K Suehiro, H Rinka, J Ishikawa, A Fuke, H Arimoto, T Miyaichi
Anaesthesia and Intensive Care 2012, 40 (5): 767-72
We investigated the effectiveness of stroke volume variation (SVV) shown by the Vigileo-FloTrac™ system (Edwards Lifesciences, Irvine, CA) to predict fluid responsiveness in patients undergoing airway pressure release ventilation (APRV). All 80 patients mechanically ventilated in the intensive care unit of our hospital from April to November 2010 were included in this study. After starting APRV, Ringer's lactate solution was administered for 30 minutes. Haemodynamic variables including heart rate, mean arterial pressure, cardiac index (CI), stroke volume index (SVI) and SVV were measured before and after volume loading.
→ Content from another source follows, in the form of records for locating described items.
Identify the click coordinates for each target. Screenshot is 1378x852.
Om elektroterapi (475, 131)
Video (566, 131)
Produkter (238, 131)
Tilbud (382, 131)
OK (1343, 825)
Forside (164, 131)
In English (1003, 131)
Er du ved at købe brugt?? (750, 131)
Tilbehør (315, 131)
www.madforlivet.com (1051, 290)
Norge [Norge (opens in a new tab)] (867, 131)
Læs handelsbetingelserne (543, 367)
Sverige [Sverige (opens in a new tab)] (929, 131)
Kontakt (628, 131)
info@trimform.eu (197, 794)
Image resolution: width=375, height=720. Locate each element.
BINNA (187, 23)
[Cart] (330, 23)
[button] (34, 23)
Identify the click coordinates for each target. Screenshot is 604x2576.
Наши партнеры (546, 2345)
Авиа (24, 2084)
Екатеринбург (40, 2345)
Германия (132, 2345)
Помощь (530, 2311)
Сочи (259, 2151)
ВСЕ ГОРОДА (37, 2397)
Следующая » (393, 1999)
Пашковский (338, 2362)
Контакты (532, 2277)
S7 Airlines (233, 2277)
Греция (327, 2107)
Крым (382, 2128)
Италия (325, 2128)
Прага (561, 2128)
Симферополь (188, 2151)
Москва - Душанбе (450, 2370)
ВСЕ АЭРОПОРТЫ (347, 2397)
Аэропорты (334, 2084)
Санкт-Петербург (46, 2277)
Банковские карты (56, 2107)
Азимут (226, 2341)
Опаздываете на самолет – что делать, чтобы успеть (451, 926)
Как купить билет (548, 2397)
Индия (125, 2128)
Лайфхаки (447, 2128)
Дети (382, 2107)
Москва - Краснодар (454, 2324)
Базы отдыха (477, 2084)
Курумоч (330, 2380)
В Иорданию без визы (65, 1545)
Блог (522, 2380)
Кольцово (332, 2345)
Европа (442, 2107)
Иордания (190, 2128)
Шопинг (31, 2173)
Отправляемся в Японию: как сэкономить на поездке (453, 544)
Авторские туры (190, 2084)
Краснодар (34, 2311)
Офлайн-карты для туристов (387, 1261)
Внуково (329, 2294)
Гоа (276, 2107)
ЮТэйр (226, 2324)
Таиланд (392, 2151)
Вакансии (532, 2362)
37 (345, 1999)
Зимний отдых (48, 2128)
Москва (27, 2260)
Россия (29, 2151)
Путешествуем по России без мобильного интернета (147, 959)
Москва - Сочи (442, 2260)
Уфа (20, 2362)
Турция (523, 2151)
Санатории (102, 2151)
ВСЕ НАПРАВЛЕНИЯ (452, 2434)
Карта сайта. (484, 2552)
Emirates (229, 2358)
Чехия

SVV before volume loading was significantly correlated with absolute change in SVV (ΔSVV) and percentage change in stroke volume index (ΔSVI) after volume loading (ΔSVV: P<0.05, r2=0.534; ΔSVI: P<0.05, r2=0.217). Of the 80 patients, 38 (47.5%) were responders to intravascular volume expansion (increase in CI≥15%) and 42 (52.5%) were non-responders (increase in CI<15%). Receiver operating characteristic (ROC) curves were generated for SVV and central venous pressure by varying the discriminating threshold of the variable and areas under the ROC curves were calculated. The areas under the ROC curves were 0.793 for SVV (95% confidence interval: 0.709-0.877) and 0.442 for central venous pressure (95% confidence interval: 0.336-0.549), which were significantly different (P<0.05). The optimal threshold value of SVV to discriminate between responders and nonresponders was 14% (sensitivity: 78.9%; specificity: 64.3%). We found that SVV was able to predict fluid responsiveness in patients undergoing APRV with acceptable levels of sensitivity and specificity.